══ DOCUMENT ══

Unless you’ve been hanging out on the far side of the moon…

You know Treasury bond investments are a bad bet this year.

Now with yields on the benchmark 10-year note breaking above 3.2% T-bond prices have moved in the opposite direction. The 10-year is down over 10% year-to-date. In contrast the S&P 500 is up 4.6% in the same time frame.

Also, the Federal Reserve signaled there’s likely much more pain to come for bond investors.

The minutes from the Fed’s September meeting were released earlier this week and left no doubt in my mind they remain hell-bent on raising rates even more.

One comment in particular made this crystal clear: “a few participants [Fed members] expected that policy would need to become moderately restrictive for a time, and a number judged that it would be necessary to temporarily raise the fed funds rate above their assessments of its longer run level.”

═══

*GIVEN EXERCISE*: Copy the Treasury bond passage from the words "Unless you’ve been" through "rates even more.", and change "Federal Reserve" to "central bank" along the way. You won't need the items after this passage.

══ GIVEN INFORMATION ══

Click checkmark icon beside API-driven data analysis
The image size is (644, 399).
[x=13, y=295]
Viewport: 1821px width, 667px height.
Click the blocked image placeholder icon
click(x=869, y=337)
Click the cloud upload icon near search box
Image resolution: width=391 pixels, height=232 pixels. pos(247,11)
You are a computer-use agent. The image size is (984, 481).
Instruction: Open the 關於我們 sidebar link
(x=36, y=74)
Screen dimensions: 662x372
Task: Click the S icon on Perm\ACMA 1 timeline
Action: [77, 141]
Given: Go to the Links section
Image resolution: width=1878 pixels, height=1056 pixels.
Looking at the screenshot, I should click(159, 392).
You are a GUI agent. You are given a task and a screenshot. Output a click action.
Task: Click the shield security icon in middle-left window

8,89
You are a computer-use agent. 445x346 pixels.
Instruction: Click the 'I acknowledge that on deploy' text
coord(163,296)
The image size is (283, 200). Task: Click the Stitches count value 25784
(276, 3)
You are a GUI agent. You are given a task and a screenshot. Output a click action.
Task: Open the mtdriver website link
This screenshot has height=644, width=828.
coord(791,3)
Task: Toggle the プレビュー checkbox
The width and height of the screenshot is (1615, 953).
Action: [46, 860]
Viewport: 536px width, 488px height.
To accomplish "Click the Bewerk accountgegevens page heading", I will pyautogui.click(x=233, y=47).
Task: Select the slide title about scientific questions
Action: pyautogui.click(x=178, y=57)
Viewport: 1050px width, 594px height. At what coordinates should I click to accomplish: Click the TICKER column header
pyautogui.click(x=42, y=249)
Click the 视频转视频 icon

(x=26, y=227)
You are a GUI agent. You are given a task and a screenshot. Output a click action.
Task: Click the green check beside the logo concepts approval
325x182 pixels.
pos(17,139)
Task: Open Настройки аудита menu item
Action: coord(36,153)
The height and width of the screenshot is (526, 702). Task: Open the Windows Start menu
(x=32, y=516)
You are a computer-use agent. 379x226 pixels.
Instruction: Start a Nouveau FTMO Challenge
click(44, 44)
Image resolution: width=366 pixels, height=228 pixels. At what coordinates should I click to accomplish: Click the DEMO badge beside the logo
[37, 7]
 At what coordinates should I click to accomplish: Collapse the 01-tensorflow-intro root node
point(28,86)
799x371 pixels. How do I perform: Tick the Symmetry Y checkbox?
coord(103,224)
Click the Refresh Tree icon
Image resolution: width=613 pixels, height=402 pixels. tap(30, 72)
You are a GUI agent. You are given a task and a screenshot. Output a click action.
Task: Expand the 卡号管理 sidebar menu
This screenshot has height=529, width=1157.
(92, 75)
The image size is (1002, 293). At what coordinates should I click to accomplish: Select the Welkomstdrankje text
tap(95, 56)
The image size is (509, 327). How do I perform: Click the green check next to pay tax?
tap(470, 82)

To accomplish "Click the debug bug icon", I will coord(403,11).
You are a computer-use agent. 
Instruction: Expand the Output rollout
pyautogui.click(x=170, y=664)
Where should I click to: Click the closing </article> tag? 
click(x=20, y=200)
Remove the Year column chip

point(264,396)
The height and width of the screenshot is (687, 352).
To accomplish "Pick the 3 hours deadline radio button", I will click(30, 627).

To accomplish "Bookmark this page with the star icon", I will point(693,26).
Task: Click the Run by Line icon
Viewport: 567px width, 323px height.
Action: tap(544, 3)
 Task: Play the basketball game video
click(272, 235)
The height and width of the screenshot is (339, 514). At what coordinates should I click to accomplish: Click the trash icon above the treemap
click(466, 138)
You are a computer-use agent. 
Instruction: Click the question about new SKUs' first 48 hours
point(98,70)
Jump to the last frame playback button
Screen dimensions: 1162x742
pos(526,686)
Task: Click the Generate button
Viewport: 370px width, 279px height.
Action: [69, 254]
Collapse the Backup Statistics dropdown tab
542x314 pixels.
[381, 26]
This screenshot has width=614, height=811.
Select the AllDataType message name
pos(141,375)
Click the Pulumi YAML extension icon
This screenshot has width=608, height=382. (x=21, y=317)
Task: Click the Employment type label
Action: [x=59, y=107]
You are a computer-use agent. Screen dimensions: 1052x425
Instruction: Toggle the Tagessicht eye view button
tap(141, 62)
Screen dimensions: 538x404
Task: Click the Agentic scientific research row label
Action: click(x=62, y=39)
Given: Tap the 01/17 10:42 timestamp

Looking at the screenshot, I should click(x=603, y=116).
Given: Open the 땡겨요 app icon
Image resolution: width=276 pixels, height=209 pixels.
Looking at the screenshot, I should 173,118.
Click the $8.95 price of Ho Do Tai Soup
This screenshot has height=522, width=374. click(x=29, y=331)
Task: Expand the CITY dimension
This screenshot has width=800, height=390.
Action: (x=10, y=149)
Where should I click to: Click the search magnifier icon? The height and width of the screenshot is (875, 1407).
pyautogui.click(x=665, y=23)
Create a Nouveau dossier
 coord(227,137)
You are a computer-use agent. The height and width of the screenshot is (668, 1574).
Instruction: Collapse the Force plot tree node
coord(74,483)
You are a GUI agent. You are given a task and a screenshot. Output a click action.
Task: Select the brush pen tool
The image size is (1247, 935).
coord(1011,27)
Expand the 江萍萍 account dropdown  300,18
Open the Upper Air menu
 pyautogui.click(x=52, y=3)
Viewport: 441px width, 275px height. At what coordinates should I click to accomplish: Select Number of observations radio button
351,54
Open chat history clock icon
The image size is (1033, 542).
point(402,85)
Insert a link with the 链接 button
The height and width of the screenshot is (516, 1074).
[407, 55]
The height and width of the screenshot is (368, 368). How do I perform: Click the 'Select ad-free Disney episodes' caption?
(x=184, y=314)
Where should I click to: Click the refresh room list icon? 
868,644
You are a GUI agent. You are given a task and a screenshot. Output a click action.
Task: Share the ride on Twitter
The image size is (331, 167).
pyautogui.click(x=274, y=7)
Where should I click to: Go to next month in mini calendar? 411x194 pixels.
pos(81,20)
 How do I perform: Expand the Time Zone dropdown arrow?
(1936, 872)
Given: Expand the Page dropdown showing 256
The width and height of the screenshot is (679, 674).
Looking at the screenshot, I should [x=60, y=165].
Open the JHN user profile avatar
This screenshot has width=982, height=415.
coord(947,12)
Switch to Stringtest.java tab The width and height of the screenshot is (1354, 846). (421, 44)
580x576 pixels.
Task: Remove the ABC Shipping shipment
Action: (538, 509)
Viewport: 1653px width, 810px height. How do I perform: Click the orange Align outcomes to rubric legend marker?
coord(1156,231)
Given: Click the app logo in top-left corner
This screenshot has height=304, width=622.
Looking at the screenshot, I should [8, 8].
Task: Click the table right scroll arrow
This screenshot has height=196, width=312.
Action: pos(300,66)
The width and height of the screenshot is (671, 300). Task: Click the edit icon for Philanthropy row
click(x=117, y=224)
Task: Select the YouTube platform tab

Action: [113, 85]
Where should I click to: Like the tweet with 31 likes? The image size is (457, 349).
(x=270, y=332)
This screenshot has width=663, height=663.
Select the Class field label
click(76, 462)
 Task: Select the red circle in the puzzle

═══

*THE OUTPUT*:
Unless you’ve been hanging out on the far side of the moon…

You know Treasury bond investments are a bad bet this year.

Now with yields on the benchmark 10-year note breaking above 3.2% T-bond prices have moved in the opposite direction. The 10-year is down over 10% year-to-date. In contrast the S&P 500 is up 4.6% in the same time frame.

Also, the central bank signaled there’s likely much more pain to come for bond investors.

The minutes from the Fed’s September meeting were released earlier this week and left no doubt in my mind they remain hell-bent on raising rates even more.